Work to do: Print the iPod sale post in full, word for word.

Article:
# * *4th Gen 20GB iPod F/S!!* *Pics* *



## Hello

Here we have a nice 4th Gen 20GB iPod F/S. The iPod has hairline scratches, but that is just from normal use. In a few places on the back, on the bottom left, and bottom rightish, there are more hairline scratches, forsay "bundled up". Just from setting in on desks etc. This iPod has ALWAYS been well taken care of.

*Buy with confidence, I have 100% feedback in sig!*
This is on another forum, will get the feedback for intrested people.

What do I get?

4th Gen 20GB iPod
iTunes Software
Dock Connector to USB 2.0 + Firewire!!! (This doesn't come with the iPod normally, I purchased this for +$30.)
Charger
386 Songs pre-loaded allready onto the iPod. (Can delete if wanted)

The iPod is sold AS IS!

*Price: $215 OBO*

*Pics:*


----------



## Hello

Need this sold..

Information given:
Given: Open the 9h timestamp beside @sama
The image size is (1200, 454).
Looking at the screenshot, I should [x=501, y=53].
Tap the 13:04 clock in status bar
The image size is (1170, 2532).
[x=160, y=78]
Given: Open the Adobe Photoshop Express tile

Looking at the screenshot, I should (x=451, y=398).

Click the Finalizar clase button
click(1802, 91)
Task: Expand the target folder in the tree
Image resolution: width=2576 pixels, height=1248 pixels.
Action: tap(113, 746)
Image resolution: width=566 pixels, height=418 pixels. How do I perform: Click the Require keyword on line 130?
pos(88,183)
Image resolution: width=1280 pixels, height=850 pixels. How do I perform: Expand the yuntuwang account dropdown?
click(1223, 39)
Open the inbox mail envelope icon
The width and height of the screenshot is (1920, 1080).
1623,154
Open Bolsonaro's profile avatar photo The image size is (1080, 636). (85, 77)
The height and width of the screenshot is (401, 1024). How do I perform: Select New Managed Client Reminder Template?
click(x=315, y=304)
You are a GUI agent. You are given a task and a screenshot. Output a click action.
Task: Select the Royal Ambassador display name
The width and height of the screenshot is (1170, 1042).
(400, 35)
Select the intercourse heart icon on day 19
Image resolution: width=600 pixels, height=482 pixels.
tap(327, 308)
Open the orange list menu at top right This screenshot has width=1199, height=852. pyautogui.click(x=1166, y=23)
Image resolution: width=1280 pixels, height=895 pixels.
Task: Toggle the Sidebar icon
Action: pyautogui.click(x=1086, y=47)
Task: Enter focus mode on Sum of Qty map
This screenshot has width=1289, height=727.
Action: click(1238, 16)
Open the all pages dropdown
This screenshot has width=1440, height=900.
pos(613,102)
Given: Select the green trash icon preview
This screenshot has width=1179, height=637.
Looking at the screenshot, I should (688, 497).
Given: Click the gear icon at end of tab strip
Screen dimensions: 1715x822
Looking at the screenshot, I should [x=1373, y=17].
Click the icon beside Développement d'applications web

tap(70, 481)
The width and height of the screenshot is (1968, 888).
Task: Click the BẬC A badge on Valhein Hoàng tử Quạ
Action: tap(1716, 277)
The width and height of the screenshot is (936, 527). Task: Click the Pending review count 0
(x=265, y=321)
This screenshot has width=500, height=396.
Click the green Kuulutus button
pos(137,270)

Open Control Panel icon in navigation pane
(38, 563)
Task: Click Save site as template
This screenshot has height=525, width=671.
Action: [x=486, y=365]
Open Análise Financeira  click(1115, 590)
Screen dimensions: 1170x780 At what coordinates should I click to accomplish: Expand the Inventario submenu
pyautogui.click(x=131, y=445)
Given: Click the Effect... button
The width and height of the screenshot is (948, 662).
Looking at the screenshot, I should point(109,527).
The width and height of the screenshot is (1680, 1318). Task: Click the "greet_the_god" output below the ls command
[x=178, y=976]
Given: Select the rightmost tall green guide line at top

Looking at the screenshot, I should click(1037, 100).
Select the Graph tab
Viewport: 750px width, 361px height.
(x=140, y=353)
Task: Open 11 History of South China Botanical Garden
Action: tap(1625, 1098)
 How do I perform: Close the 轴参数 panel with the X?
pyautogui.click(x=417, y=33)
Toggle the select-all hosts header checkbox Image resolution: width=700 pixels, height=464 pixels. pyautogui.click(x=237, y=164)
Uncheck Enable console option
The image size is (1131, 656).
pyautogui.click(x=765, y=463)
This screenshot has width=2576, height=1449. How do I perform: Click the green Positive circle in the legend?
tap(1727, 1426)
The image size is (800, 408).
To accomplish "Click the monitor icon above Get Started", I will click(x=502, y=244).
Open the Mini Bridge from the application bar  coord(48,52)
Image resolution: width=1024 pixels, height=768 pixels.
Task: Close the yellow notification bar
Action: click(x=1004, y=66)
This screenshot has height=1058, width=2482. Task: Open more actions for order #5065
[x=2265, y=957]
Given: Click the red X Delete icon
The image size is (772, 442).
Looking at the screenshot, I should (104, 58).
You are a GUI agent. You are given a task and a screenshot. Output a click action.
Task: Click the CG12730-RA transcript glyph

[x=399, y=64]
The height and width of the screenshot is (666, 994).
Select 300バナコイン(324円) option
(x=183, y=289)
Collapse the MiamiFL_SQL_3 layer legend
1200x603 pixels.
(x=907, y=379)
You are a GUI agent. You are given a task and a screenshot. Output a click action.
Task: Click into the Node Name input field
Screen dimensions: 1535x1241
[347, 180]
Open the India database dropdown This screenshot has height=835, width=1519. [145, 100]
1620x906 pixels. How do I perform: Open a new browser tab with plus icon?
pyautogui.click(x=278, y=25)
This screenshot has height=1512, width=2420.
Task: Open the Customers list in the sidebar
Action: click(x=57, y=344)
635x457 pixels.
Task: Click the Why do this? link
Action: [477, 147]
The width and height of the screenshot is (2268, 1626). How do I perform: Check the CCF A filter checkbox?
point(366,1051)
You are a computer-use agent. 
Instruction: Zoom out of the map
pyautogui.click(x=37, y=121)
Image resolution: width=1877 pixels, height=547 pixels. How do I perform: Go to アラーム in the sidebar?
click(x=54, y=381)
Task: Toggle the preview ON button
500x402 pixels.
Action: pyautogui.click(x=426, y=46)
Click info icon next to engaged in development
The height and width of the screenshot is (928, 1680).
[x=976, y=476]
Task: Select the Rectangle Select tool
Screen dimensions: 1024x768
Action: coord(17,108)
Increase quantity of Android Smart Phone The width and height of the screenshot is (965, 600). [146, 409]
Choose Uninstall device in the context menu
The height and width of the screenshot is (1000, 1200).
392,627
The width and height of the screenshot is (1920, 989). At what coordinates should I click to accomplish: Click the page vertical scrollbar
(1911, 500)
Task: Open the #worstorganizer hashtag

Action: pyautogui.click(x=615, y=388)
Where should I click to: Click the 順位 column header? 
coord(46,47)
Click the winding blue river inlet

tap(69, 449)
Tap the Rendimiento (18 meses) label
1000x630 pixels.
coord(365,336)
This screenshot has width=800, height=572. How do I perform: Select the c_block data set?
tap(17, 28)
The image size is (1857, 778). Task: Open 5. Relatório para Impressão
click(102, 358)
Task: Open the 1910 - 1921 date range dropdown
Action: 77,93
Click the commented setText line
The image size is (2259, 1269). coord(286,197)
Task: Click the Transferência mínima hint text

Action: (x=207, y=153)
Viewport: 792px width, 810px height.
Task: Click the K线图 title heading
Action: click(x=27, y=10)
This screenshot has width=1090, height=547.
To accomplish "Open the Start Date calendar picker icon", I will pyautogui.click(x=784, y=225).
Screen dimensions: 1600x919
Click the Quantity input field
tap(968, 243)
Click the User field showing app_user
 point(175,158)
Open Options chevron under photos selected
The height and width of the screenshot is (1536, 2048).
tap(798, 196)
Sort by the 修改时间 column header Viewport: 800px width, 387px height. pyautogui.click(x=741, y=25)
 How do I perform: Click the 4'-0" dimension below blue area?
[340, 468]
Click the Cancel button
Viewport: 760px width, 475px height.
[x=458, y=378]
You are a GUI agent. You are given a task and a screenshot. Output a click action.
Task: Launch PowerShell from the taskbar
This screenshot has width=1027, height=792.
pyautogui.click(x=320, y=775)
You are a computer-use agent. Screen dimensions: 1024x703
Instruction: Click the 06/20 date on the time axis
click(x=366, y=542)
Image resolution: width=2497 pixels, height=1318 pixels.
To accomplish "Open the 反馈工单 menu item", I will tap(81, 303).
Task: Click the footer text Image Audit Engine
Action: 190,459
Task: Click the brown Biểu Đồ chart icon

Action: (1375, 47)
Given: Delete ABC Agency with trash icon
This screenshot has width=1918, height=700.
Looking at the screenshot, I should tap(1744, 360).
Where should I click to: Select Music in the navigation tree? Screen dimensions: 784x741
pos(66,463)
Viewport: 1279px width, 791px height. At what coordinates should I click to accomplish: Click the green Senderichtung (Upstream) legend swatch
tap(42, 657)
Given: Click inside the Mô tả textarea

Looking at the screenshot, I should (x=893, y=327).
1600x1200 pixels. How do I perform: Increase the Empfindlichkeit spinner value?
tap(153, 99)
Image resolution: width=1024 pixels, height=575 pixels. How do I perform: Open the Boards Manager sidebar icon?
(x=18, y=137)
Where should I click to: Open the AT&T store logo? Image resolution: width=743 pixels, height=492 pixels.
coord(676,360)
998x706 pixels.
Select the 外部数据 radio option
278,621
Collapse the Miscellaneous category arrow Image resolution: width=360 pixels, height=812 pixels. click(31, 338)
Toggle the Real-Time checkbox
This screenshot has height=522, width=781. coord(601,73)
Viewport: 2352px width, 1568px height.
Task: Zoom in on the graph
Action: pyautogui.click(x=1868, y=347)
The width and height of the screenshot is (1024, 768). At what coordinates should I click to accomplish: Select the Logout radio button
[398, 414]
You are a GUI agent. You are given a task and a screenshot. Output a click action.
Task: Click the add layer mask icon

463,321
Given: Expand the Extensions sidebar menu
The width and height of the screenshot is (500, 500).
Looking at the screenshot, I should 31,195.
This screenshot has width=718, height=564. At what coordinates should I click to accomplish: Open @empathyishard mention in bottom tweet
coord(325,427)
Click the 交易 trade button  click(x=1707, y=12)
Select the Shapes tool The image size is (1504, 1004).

Solution to the exercise:
# * *4th Gen 20GB iPod F/S!!* *Pics* *



## Hello

Here we have a nice 4th Gen 20GB iPod F/S. The iPod has hairline scratches, but that is just from normal use. In a few places on the back, on the bottom left, and bottom rightish, there are more hairline scratches, forsay "bundled up". Just from setting in on desks etc. This iPod has ALWAYS been well taken care of.

*Buy with confidence, I have 100% feedback in sig!*
This is on another forum, will get the feedback for intrested people.

What do I get?

4th Gen 20GB iPod
iTunes Software
Dock Connector to USB 2.0 + Firewire!!! (This doesn't come with the iPod normally, I purchased this for +$30.)
Charger
386 Songs pre-loaded allready onto the iPod. (Can delete if wanted)

The iPod is sold AS IS!

*Price: $215 OBO*

*Pics:*


----------



## Hello

Need this sold..